What to do:
Working from the entries that follow, transcribe exactly and only the lines from the one with "Given: Click the" through the last, pictures excluded.

··· Dataset extract ···

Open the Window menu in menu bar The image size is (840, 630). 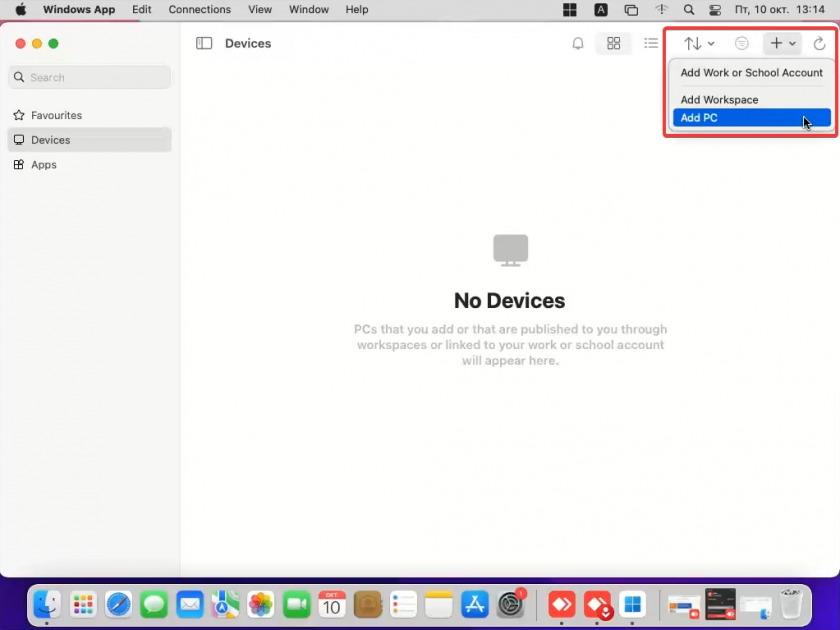coord(309,10)
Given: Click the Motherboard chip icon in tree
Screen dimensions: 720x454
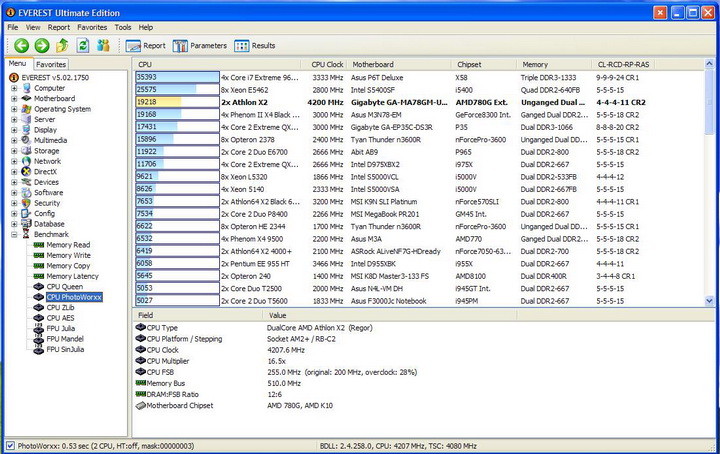Looking at the screenshot, I should click(27, 99).
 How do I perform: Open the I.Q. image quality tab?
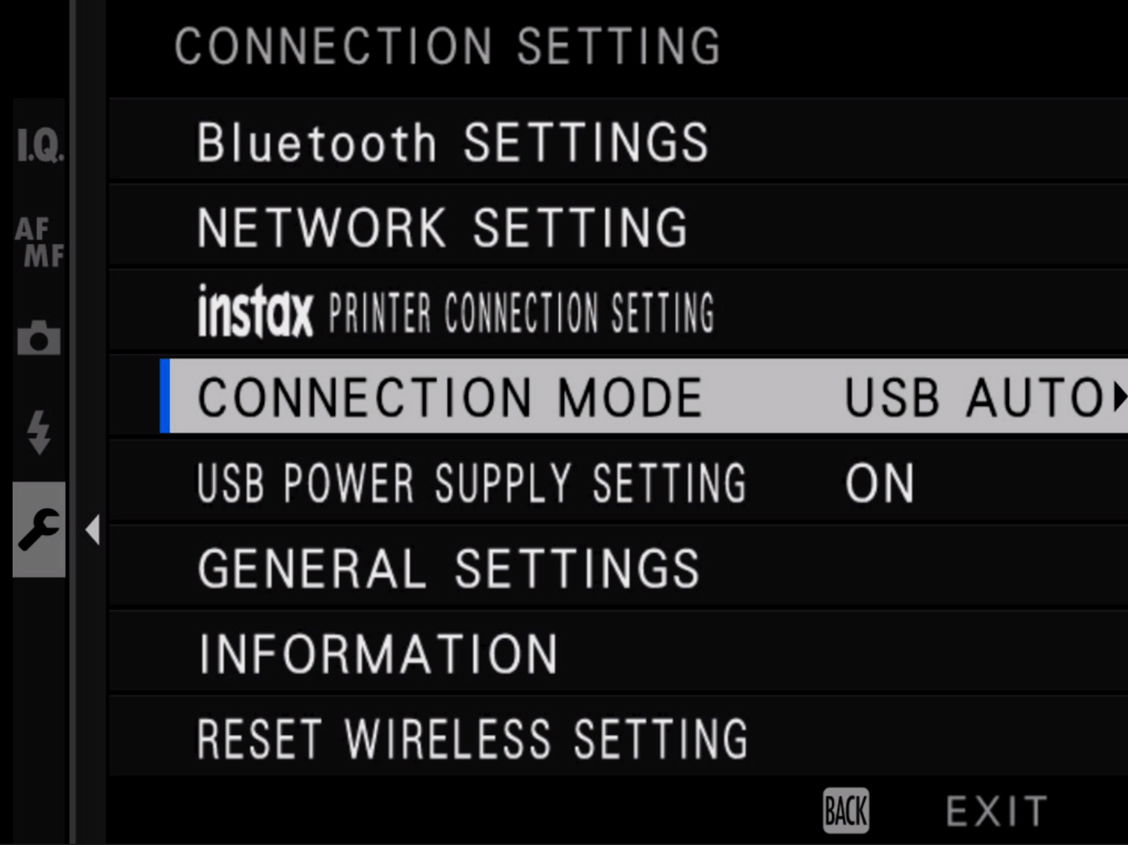click(x=40, y=149)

···

Problem solution:
Given: Click the Motherboard chip icon in tree
Screen dimensions: 720x454
Looking at the screenshot, I should click(27, 99).
 How do I perform: Open the I.Q. image quality tab?
click(x=40, y=149)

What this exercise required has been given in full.